Northern Ireland

Michelle McStravick ‘leaves tremendous legacy,’ mourners told

Mourners heard that Ms McStravick had touched many people's lives
Mourners heard that Ms McStravick had touched many people's lives Mourners heard that Ms McStravick had touched many people's lives

RANDALSTOWN crash victim Michelle McStravick “leaves a tremendous legacy of how she touched so many people’s lives,” mourners were told at her funeral.

Ms McStravick (35) died alongside fellow care worker Lorraine Clyde (56) in a car crash near the Co Antrim town on Monday July 25.

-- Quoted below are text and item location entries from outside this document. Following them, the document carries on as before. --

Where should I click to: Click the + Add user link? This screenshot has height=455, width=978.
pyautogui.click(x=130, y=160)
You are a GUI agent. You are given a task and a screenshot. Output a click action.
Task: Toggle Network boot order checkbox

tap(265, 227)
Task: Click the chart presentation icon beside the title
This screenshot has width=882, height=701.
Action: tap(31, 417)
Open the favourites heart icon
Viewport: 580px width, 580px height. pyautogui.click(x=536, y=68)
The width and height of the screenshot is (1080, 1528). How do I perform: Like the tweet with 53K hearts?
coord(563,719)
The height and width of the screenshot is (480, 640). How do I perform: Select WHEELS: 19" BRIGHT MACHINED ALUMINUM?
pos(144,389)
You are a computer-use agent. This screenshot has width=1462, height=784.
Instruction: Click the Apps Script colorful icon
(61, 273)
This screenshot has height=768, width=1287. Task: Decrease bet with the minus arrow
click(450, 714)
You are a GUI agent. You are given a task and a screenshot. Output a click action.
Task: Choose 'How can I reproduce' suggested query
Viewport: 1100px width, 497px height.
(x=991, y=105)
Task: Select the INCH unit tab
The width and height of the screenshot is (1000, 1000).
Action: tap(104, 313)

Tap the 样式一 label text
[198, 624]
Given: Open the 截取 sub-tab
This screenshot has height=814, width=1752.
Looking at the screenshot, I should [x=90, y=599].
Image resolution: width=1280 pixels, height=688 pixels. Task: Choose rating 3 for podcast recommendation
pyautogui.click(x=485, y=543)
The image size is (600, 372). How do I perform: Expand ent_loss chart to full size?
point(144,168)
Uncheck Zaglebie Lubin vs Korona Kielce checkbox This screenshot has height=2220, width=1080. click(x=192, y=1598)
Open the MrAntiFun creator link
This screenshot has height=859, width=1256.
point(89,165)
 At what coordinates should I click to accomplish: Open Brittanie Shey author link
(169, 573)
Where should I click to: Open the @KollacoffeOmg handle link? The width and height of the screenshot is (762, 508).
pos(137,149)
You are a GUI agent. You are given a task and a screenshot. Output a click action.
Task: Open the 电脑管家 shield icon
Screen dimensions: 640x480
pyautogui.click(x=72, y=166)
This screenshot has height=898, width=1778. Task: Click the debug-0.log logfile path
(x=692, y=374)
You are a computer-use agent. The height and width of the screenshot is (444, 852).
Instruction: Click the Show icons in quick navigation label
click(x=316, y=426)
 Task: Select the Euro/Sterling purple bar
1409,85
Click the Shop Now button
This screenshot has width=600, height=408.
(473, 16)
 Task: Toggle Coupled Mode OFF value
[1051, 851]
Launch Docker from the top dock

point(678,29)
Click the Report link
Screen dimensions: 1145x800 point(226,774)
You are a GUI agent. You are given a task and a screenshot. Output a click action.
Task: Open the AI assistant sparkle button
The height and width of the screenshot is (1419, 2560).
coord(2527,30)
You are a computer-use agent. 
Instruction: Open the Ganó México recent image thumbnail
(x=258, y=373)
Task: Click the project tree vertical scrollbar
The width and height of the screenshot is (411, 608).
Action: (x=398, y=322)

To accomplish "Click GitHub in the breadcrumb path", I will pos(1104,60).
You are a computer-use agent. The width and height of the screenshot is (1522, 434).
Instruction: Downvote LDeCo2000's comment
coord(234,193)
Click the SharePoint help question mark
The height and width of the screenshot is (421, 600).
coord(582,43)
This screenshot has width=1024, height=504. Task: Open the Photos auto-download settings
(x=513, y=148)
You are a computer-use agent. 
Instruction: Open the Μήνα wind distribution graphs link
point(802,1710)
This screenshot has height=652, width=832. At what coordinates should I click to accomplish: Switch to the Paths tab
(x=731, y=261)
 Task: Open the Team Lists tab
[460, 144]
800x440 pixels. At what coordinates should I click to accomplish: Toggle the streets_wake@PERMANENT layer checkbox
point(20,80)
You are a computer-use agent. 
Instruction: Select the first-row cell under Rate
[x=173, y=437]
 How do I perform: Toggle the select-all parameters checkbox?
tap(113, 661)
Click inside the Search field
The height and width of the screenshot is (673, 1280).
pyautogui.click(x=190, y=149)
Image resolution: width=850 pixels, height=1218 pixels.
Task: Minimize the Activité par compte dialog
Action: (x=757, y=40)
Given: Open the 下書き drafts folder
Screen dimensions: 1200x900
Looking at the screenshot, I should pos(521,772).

Requiem Mass for Ms McStravick was celebrated at St MacNissi’s Church in Randalstown this morning.

Fr Diarmuid Sheehan said the mother of one had “blessed the lives of many.”

Addressing her daughter, Cliodhan, Fr Sheehan said she was her mother’s “living legacy” and urged the grieving teenager to "realise the dreams" her late mother had for her.

He said: "Your mother I am sure had dreams and hopes for you.

"Like any loving parent, she wanted your life to be even better, happier, and more complete than her own.

"I'm sure she also had dreams and hopes for herself and looked forward to a long life.

"Cliodhan, by the way you live your life, by living with honour, compassion, and joy, you can realise the dreams your mother had for you and even the dreams she had for herself.

"You are her legacy, and a wonderful legacy you are and will be.

"Live your life well. With your grandfather and grandmother to help you, I know you will be supported in their great love for you."

The 35 year-old was a popular figure on the Northern Ireland bodybuilding scene.

Speaking to the congregation Fr Sheehan also said "a death like this slaps us in the face" and of the "struggle inside us along this road of grief".

"The loss tastes bitter in our mouths, in our hearts, and rightly we revolt against it, we demand an explanation, even from God" he added.

"Maybe we are told that what afflicts us, this grief that has attached to it a beloved name and face, is part of the human condition, evidence of a flawed universe, a world radically incomplete.

"We know this. But in all this we find precious little comfort."

Fr Sheehan also said the care worker had “blessed the lives of many”.

“She lived her faith through acts of love. She may not have worn a path down to the church but she lived the commandments of love. She responded to people in need and often went the extra mile, not thinking of the cost to herself,” he said.

Fr Sheehan quoted one of Ms McStravick's favourite expressions - "You have to take the good with the bad, smile when you are sad, love what you have got and remember what you had’”.

Lorraine Clyde's funeral is due to take place tomorrow at 12.30pm in St Comgall's Church in Antrim.